Ottawa

Ottawa group seeks to preserve ancient oaks

A community group in Ottawa wants to preserve and protect a group of two dozen old-growth oak trees that pre-date Confederation.
Dennis Van Staalduinen stands next to the 180-year-old oak tree on his property. Laurie Fagan/CBC

A community group in Ottawa wants to preserve and protect a group of two dozen old-growth oak trees that pre-date Confederation.

The 24 Bur Oaks are in Champlain Park, a neighbourhood along the Ottawa River Parkway just west of Tunney's Pasture.

Residents in the neighbourhood started the Champlain Oaks Project to document the trees on a website after a developer cut down a giant oak earlier this year.

"That got people looking at trees differently," said project leader Daniel Buckles, who said people now appreciate their size, beauty and historical links to early Canadian history.

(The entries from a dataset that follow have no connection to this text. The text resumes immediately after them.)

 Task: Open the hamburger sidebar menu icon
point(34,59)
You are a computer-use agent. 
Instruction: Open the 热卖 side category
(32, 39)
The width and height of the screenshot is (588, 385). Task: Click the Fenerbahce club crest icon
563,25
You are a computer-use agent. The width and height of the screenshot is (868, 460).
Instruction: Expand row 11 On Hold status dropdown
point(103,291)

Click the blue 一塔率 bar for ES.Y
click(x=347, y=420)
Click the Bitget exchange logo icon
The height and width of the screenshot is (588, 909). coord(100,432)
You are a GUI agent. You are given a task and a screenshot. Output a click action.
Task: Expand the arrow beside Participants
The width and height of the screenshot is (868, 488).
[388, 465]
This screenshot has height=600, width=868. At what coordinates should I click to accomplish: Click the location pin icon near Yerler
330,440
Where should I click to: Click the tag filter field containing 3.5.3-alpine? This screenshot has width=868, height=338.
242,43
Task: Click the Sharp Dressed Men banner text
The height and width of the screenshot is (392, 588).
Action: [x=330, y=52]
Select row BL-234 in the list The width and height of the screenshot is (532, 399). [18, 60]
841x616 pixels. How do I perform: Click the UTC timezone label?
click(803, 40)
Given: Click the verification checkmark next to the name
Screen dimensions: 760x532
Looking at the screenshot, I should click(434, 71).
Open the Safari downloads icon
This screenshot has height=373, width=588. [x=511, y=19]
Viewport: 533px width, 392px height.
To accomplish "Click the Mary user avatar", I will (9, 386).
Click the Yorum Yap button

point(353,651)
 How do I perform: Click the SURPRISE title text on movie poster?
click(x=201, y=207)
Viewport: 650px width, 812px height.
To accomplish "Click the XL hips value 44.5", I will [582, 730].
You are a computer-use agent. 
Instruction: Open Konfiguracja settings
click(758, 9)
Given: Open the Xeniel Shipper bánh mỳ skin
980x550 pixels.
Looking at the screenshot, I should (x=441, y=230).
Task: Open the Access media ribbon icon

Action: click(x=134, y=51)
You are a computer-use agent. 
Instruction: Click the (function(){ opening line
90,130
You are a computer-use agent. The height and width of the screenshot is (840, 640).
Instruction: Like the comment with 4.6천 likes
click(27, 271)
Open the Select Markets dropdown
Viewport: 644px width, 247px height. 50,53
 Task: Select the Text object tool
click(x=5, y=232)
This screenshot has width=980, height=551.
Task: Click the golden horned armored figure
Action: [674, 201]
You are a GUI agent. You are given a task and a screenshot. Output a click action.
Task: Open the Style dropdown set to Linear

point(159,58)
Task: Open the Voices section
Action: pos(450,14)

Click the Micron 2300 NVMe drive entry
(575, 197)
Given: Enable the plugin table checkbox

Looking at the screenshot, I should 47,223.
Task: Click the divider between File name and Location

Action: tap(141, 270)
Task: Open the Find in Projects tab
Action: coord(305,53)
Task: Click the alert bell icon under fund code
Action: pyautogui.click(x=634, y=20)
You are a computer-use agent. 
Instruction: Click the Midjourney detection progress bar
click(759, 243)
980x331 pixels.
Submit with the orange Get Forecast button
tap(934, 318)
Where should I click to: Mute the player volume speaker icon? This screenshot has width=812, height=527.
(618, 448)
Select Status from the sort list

On Wednesday, residents in the area gathered around the oldest oak — 180 years old — to celebrate National Tree Day. 
A map of the 24 oaks in the neighbourhood. Champlain Oaks Project

Dennis Van Staalduinen knows the tree well, as it pushes against the collapsing back wall of his garage. He's had to reinforce the wall of the garage to keep it from caving in, but said he wouldn't part with the 20-metre-high, 1.6-metre-diameter tree.

"We saw this massive tree and it's really one of the reasons we fell in love with this place," said Van Staalduinen. "It certainly dwarfs many of the houses, and it can be seen from many blocks around."

Van Staalduinen said urban trees must be protected.

"It's about seeing the connection that make up an urban forest that create homes for animals and birds," he said. "It's a system that we're superimposing ourselves on and we must respect it."